> [SELECTION]:

········

Idiomatic way to have nested routes without nesting templates

Hi all,

I’ve been building a new webapp in Ember.js for the last couple of weeks and I’ve been stuggling with and enjoying the process at the same time.

There is one seemingly simple use case that I haven’t been able to crack: having the templates for nested routes replace the parent template in a clean, idiomatic way. I posted a question on Stackoverflow (ember.js - Idiomatic Emberjs for nested routes but non-nested templates - Stack Overflow) but I haven’t gotten any feedback.

It would be great if any of you have been able to get this working cleanly and can share your approach. It has to be a fairly common pattern to have a route like:

/team/42/post/53/comments

And have the post take up the whole screen, instead of rendering it under the team template’s {{outlet}}. I may want to have a detailed team page, but once you get into posts, I may just want a “Back to Team” button and a nice full post screen.

The way I see it right now, you either render the post somewhere inside the team template or have the post route not be a child of team. I do have a workaround on the Stackoverflow question that works, but it feels hacky and fragile to me.

Please share any thoughts either here or on Stackoverflow.

Thanks for your insights,

Ike

4 Likes

I think that the problem with a back button may be a bug, in my opinion something like this should work out of the box.

········

> [DATA EXTRACT]:

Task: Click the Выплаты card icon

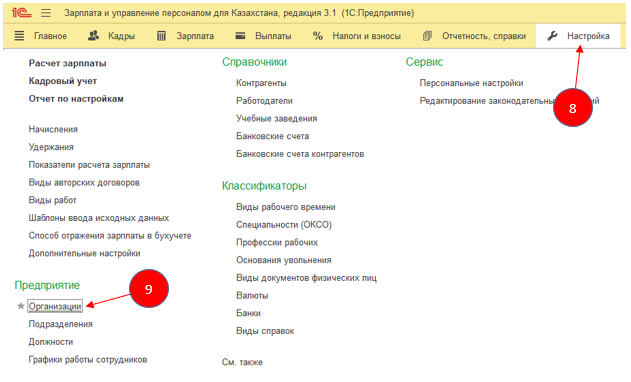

········

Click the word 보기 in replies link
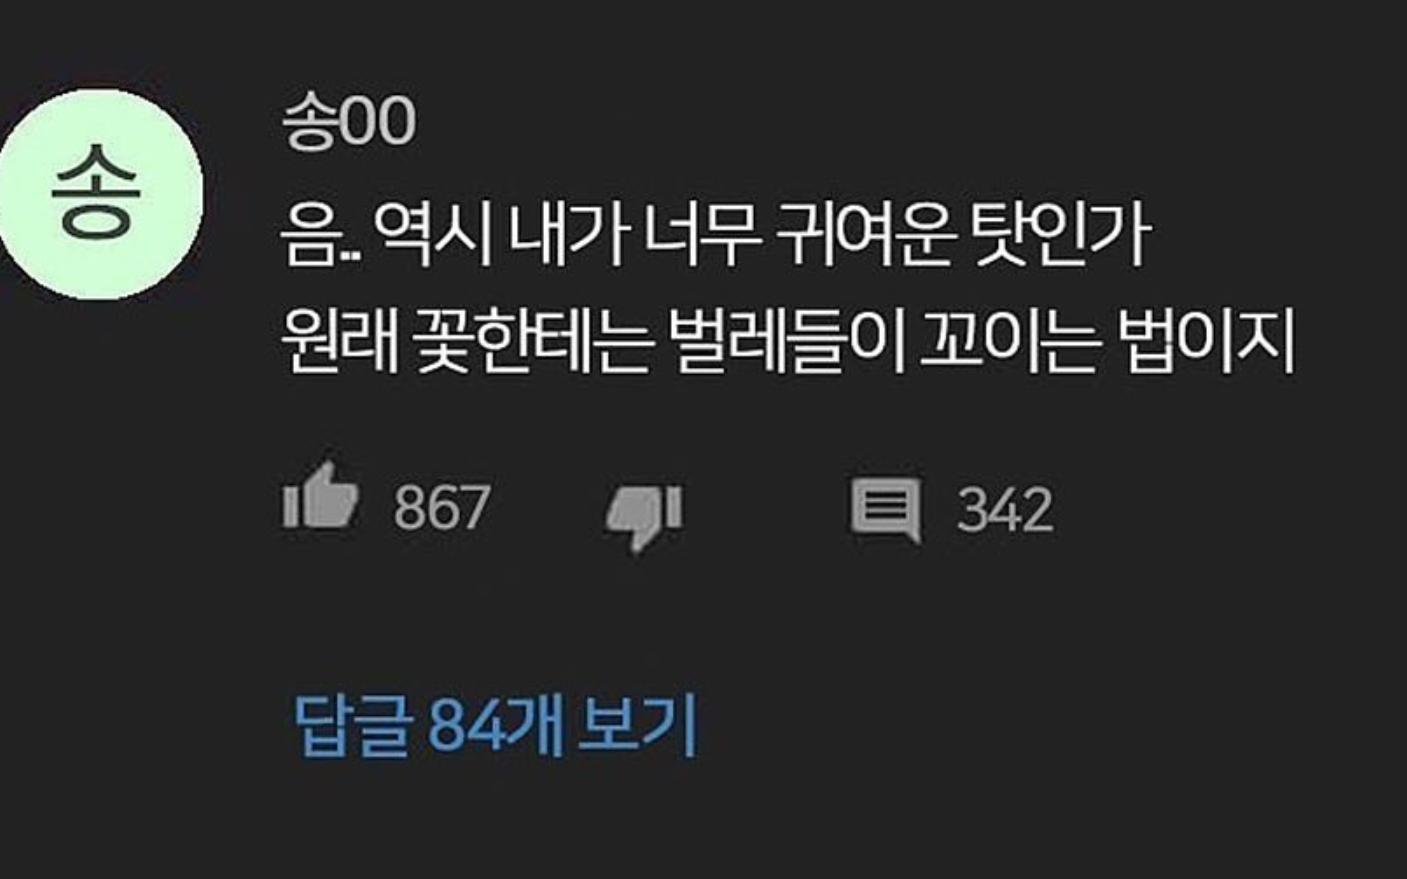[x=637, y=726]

········

> [PROBLEM SET]:
• 1. In the Ember.js nested routes post, what example route does the writer say is a fairly common pattern?
• 2. Copy out the stretch of the Ember.js nested routes post from "And have the" through "fragile to me.".

> [SOLUTIONS TO THE EXERCISE]:
• 1. /team/42/post/53/comments

• 2.
And have the post take up the whole screen, instead of rendering it under the team template’s {{outlet}}. I may want to have a detailed team page, but once you get into posts, I may just want a “Back to Team” button and a nice full post screen.

The way I see it right now, you either render the post somewhere inside the team template or have the post route not be a child of team. I do have a workaround on the Stackoverflow question that works, but it feels hacky and fragile to me.